Mice lacking LDL cholesterol receptors were also exposed to protease inhibitors; at higher PI doses the drugs induced lipid elevations, but lipid levels remained normal at lower doses. However, when macrophages were isolated from mice exposed to lower doses, they were found to contain higher levels of cholesterol compared to a control group.

Finally, mice were exposed to protease inhibitors for eight weeks, and then assessed for the presence of atherosclerotic lesions. The total area of lesions was correlated with the degree of CD36 expression and cholesterol accumulation, with the greatest area of lesions seen in mice exposed to ritonavir. Mice lacking the CD36 receptor that were exposed to ritonavir had no more lesions than control mice after eight weeks.

Human PBMCs were also tested for PPAR-gamma expression, since activation of PPAR-gamma upregulates CD36 expression. In the presence of LDL cholesterol, PBMCs exposed to ritonavir had elevated PPAR-gamma levels, but exposure to ritonavir alone or LDL cholesterol alone did not affect levels.

Importantly, two protein kinase C (PKC) inhibitors were found to inhibit ritonavir-associated increases in PPAR-gamma activity and CD36 expression.

The authors conclude that “caution should be used when monitoring the effects of HIV protease inhibitors in patients because atherosclerosis may be promoted without a corresponding increase in marker plasma lipids. A more useful test may be to screen PBMCs form patients for an increase in CD36.”

Another research group has reached opposing conclusions however. Sharon Walmsley and colleagues in Toronto found that CD36 expression declined in patients treated with lopinavir-containing HAART regimens. In an editorial in this month’s Journal of Clinical Investigation, David Hui of University of Cincinnati College of Medicine suggests that the discrepancy may be down to the nature of the cell lines used to test the effect on CD36. Whilst the Toronto group used human monocytes, the Kentucky group used macrophages. Dr Hui suggests that protease inhibitors may have opposite effects in macropheges and monocytes, and the down-regulation of CD36 on monocytes may explain impaired glucose tolerance, insulin resistance and hyperlipidemia.

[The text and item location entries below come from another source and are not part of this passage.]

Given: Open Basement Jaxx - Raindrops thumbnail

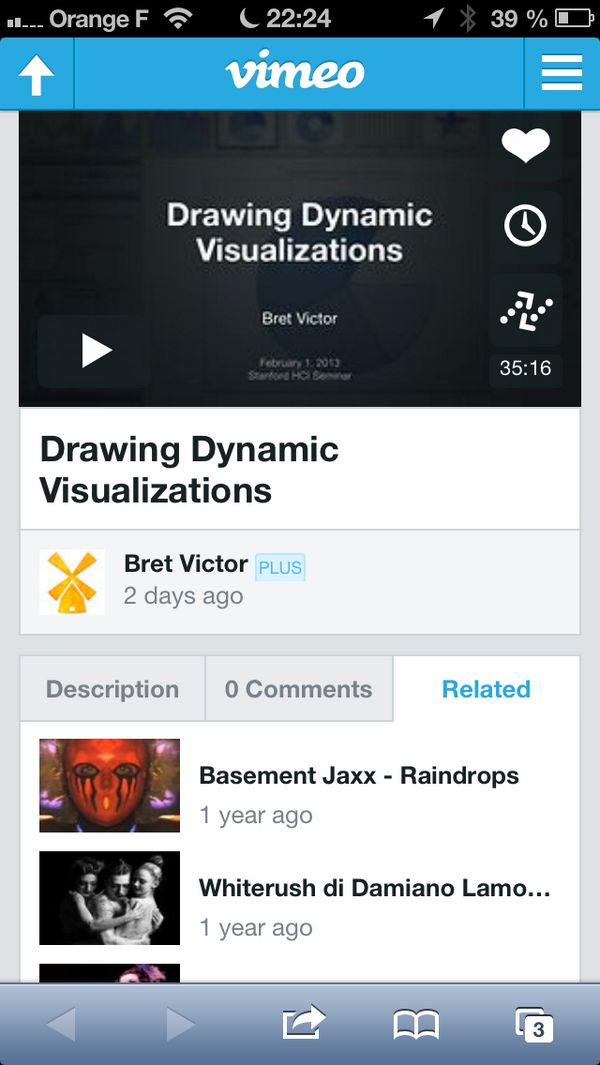Looking at the screenshot, I should click(109, 786).
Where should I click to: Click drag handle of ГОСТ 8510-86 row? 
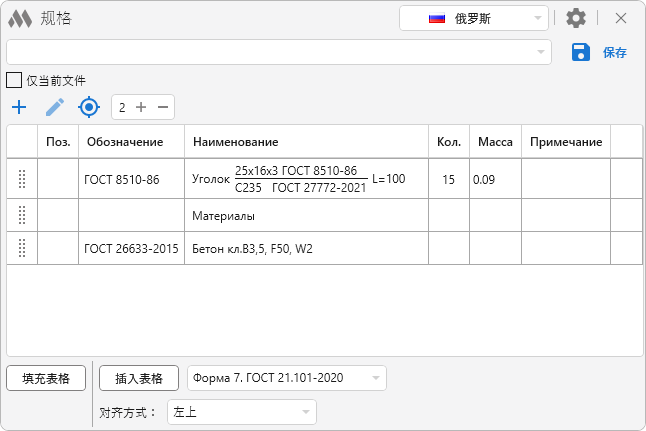[x=22, y=180]
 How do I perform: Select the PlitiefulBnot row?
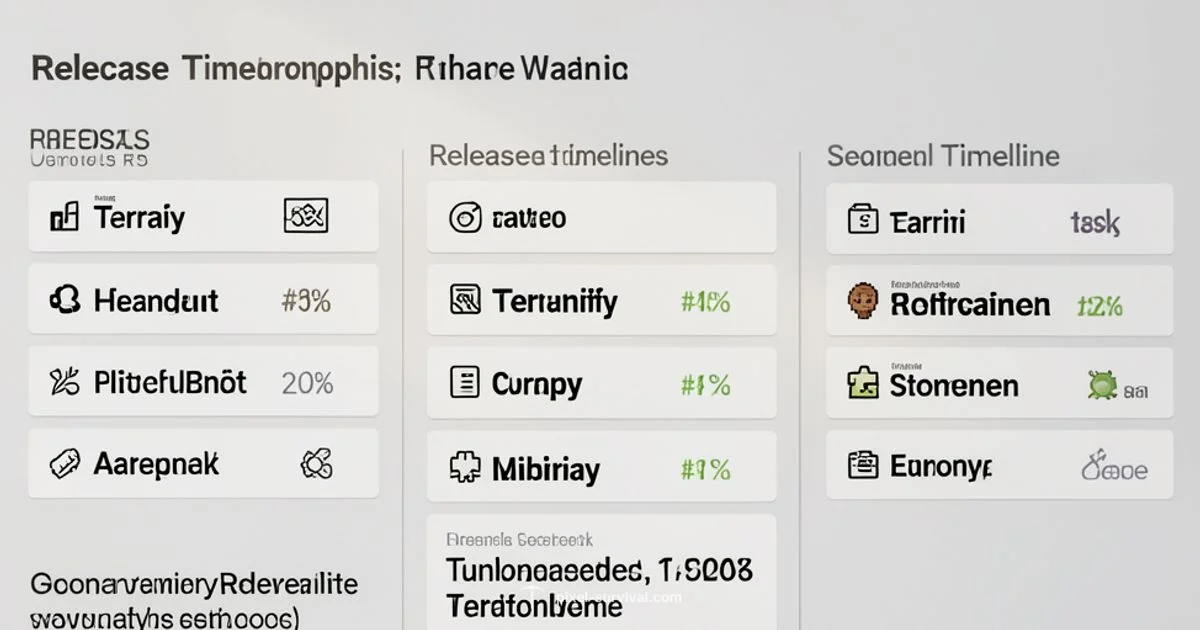point(203,382)
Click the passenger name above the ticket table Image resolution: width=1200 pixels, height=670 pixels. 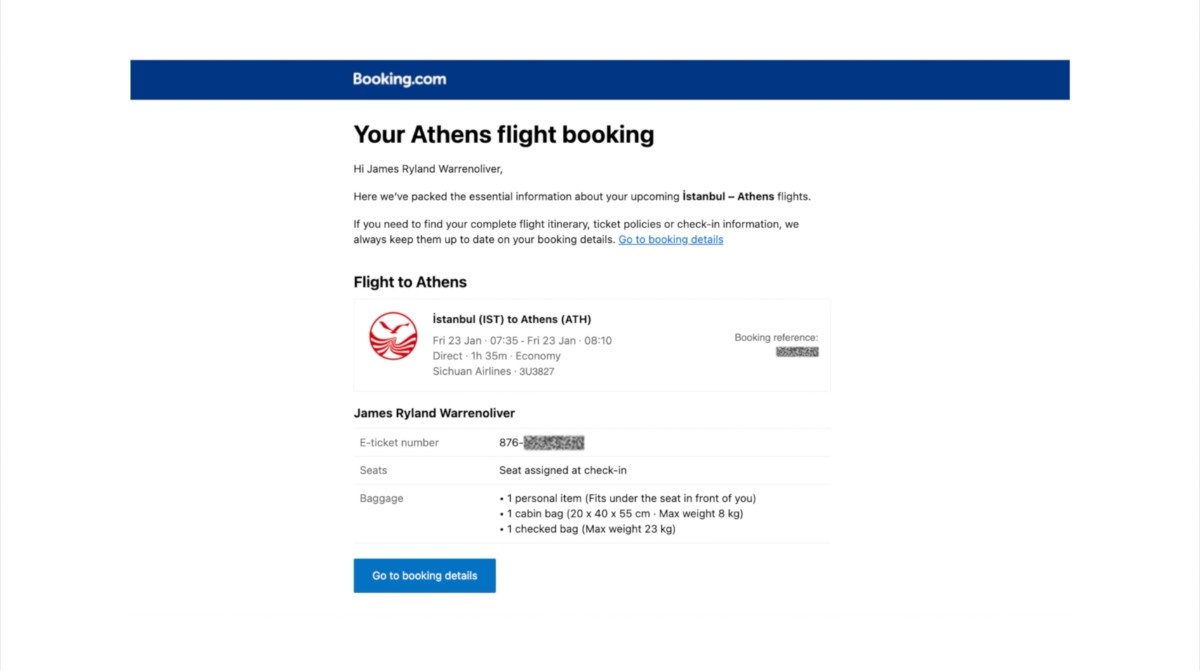coord(434,413)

“CD36 is a major fatty acid transporter in tissues with high metabolic capacity. Its down-regulation in tissues such as the heart, adipose and skeletal muscle would impair fatty acid utilisation and decrease insulin responsiveness in these tissues, thus resulting in glucose intolerance, insulin resistance and hyperlipidemia. These two effects may act synergistically in promoting premature atherosclerosis”, he comments.”

Further information on this website

Heart disease and HAART - overview of current evidence on cardiovascular disease and anti-HIV treatm,ent, including discussion on other mechanisms by which HAART might cause atherosclerosis.

References

Dressman J et al. HIV protease inhibitors promote atherosclerotic lesion formation independent of dyslipidemia by increasing CD36-dependent cholesteryl ester accumulation in macrophages. J Clin Invest 111: 389-397, 2003.

Hui DY. HIV protease inhibitors and atherosclerosis. J Clin Invest 111: 317-318, 2003.

Serghides L et al. CD36 deficiency induced by antiretroviral therapy. AIDS 16: 353-358, 2003.